根据发病部位 MALT 淋巴瘤区分为胃 MALT 淋巴瘤和非胃 MALT 淋巴瘤两大类。
发病年龄多见于 57-59 岁,男女发病比例相近。病程发展缓慢,呈惰性,最常见的侵犯部位是胃肠道,约占 MALT 淋巴瘤的 50%,非胃肠道包括肺、乳腺、结膜、甲状腺、皮肤和腮腺等。
(1)病理取材:病灶切除或切取活检,或内镜多位点深取活检,FNA 不能用于确诊 MALT淋巴瘤。
(2)病理诊断流程:
(1)免疫组化推荐:CD20,CD3,CD5,CD10,BCL2,κ/λ,CD21 或 CD23,cyclin D1, Ki-67,BCL-6。
(2)流式细胞学推荐:κ/λ,CD19,CD20,CD5,CD23,CD10。
需要鉴别其他小 B 细胞恶性肿瘤:慢性淋巴细胞白血病/小淋巴细胞淋巴瘤(CLL/SLL)、滤泡性淋巴瘤(FL)、套细胞淋巴瘤(MCL)、毛细胞白血病(HCL)、淋巴母细胞淋巴瘤(LPL)、结边缘带淋巴瘤(NMZL)、脾边缘带淋巴瘤(SMZL)。
胃 MALToma:应检测 HP,阳性者应行 PCR 或 FISH 检测 t(11;18)。
HP 的检测方法为组织学检测±1 种其他方法(粪便抗原检测、呼气试验),任何方法阳性即可开始抗 HP 治疗,如果均阴性应进行血清学检测。
推荐:分子遗传学方法检测抗原受体基因重排;细胞遗传学方法或 FISH 检测 t(1;14)、 t(14;18)、t(3;14),非胃 MALToma 还推荐检测 t(11;18)和 t(11;14)。
(1)常规体格检查(注意非胃部位有无病灶,如眼、皮肤)、体能状态、血象、生化、
LDH、ESR、β2-MG、感染筛查、胸腹盆腔增强 CT。
(2)对某些病例推荐:除常规的影像学检查外,胃肠道受侵的患者还应进行内镜、骨 髓穿刺±活检、心脏超声等。

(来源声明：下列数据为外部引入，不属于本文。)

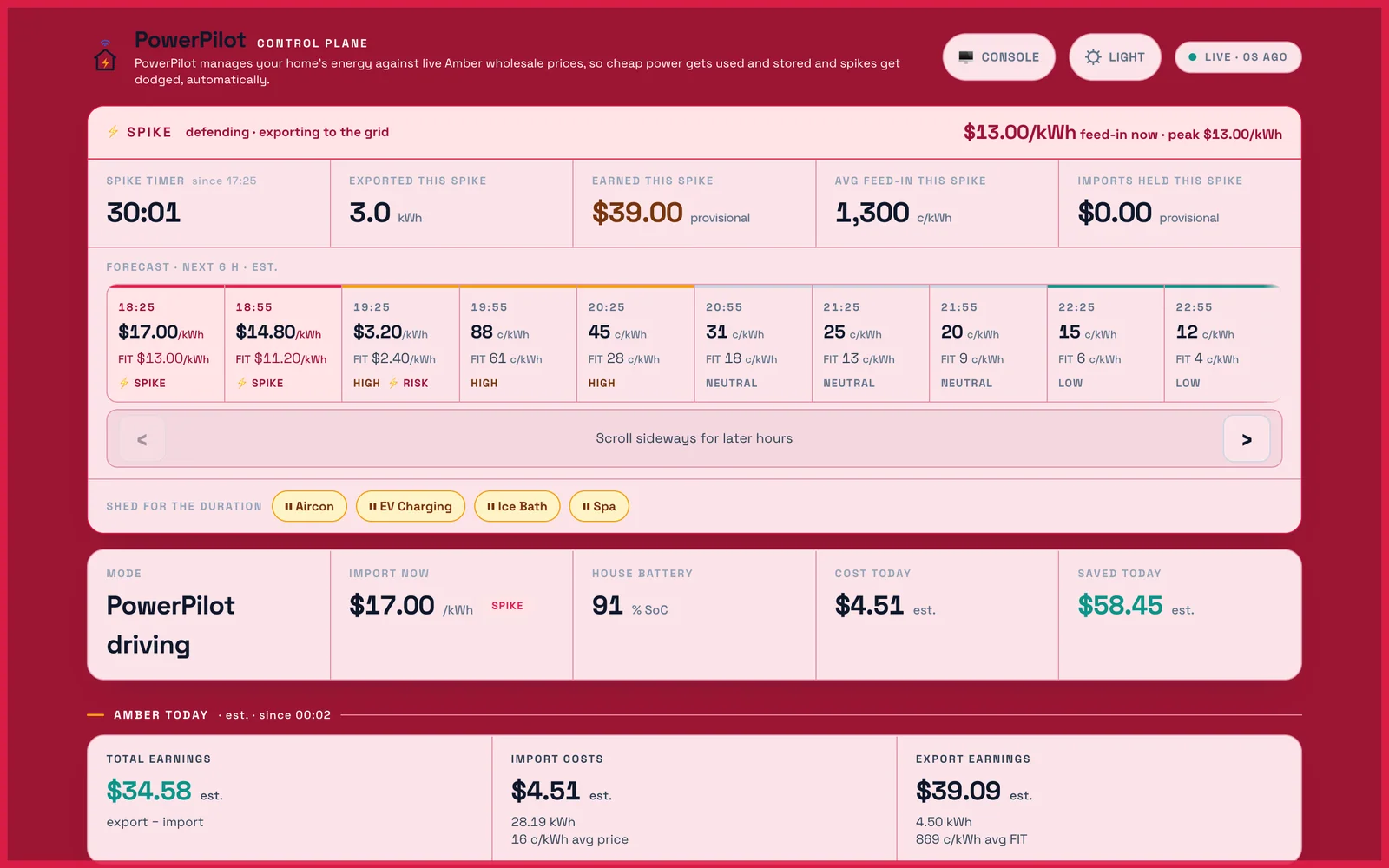This screenshot has height=868, width=1389.
Task: Toggle the paused Aircon shed chip
Action: 309,506
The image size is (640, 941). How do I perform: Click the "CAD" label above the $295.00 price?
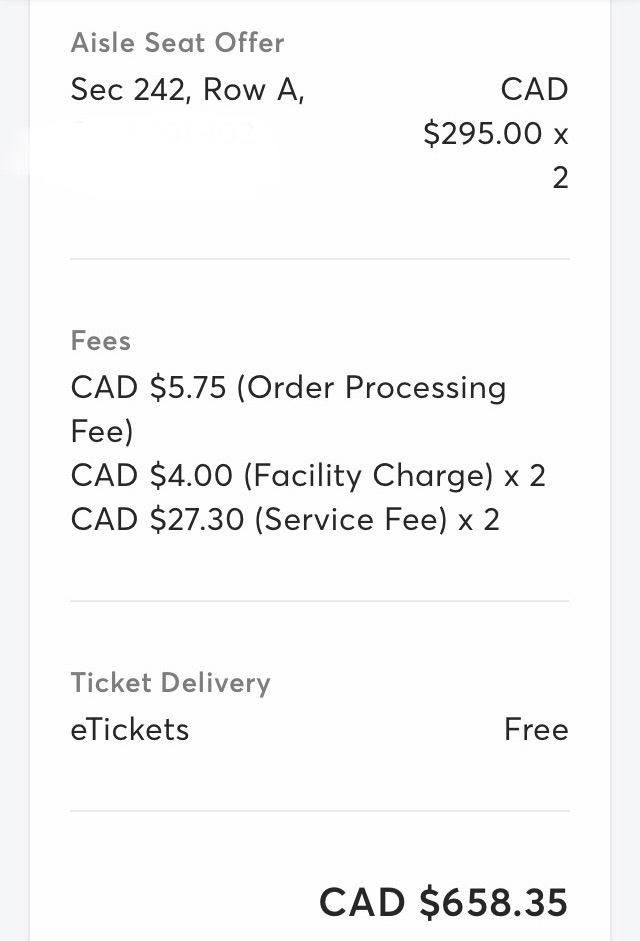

(3)非胃 MALToma:30%~50%的病例有多器官受侵,大病灶少,临床分期困难,可行 PET-CT 检查,但是阳性率低于 80%;根据病史和体检可选择上下消化道内镜、小肠双重对比造影、耳鼻喉内镜、眼眶 MRI、 腮腺/唾液腺 CT 或者其他相关检查。
(4)胃 MALT 淋巴瘤分期(推荐 Lugano 分期)见附 3。单一或非连续性多发胃肠病灶, 如果局限于胃肠道,均视为 IE 期;如果为多发结外病灶,可以将每个病灶视为孤立病灶, 并针对每个结外病灶分别进行局部治疗,如手术切除或者放疗。
由于该组患者大多数将多次复发进展,甚至转化为侵袭性淋巴瘤。因此任何治疗方案的选择均应 以保护患者骨髓功能、保障后续治疗的可行性为前提,而且对复发患者均应重新进行病灶活检。
MALToma的放疗剂量24-30Gy,放射野仅限于局部受累器官,乳腺、甲状腺为放射线敏感组织,选择 放疗需慎重。
(一)胃MALToma
1. Ⅰ~Ⅱ期、HP+、无 t(11;18):三联抗 HP 治疗(PPI 或一种胶体铋剂联合克拉霉素、阿莫西林、甲硝唑 3 种抗菌药物中的任意 2 种),抗生素治疗后 3 个月行胃镜活检再分期。 HP-/淋巴瘤-者可以单纯观察;HP-/淋巴瘤+者,无症状可继续观察 3 个月或局部放疗,有症状者放疗;HP+/淋巴瘤-或 HP+/淋巴瘤+/疾病稳定者,可行二线抗生素治疗;HP+/淋巴瘤+/ 疾病进展或有症状者,可行二线抗生素治疗和局部放疗。
2. Ⅰ~Ⅱ期、HP-:首选局部放疗(30Gy),放疗禁忌可选用利妥昔单抗。如果患者无症状,也可以尝试抗 HP 治疗,部分患者有效,病灶可缓解。放疗后 3 个月行胃镜活检再分期。HP-/淋巴瘤-者单纯观察;HP-/淋巴瘤+者,既往未行放疗者可采用局部放疗,既往已 行放疗的患者可参照 FL 的治疗原则;HP+/淋巴瘤-者,可行二线抗生素治疗;HP+/淋巴瘤+ 者,既往未行放疗者可采用局部放疗,既往已行放疗的患者可参照 FL 的治疗原则。
3. Ⅲ/Ⅳ期(少见):首先判断有无治疗指征(适合入组临床试验、有症状、胃肠出血、 影响终末器官功能、大肿块、逐渐进展、患者有治疗意愿)。无治疗指征可观察,有治疗指征可化疗(单药或联合化疗),特殊部位可局部放疗,治疗后如出现复发迹象可行胃镜活检再分期,治疗原则同 FL。
(二)非胃 MALToma
1. Ⅰ~Ⅱ期:局部放疗(24-30Gy),某些特殊部位的病灶(如肺、乳腺、甲状腺、结肠、小肠)可手术切除,切缘阴性者可观察,阳性者可局部放疗。每 3 月随访 1 次至一年, 此后每 3-6 个月随访至 3 年,局部复发者可放疗或参照晚期 FL 治疗原则,全身复发者参照晚期 FL 治疗原则。
2. 多发结外病灶:局部放疗,部分病例可观察。
3. Ⅲ/Ⅳ期:伴有结外病灶或多个淋巴结受侵:参照晚期 FL 治疗原则。
4. Ⅰ-Ⅳ期 MALT 淋巴瘤合并大细胞淋巴瘤:参照 DLBCL 治疗原则。
三、疗效和毒性评价
见附 6 及附 7。
四、随访
随访间隔时间不明确,建议 3~6 月复查 1 次内镜和腹部 CT(或 B 超)至胃壁形态和病理学检查正常,此后每年 1-2 次至多年。复查包括病史、体格检查、实验室检查、影像学检查。由于胃粘膜常残留镜下炎症,病理难以判断,因此治疗结束后对外观正常的胃粘膜是 否再取活检尚有疑议。镜下复发患者有时单纯观察即可达到二次缓解,因此随访时对外观正 常的胃粘膜不建议取活检。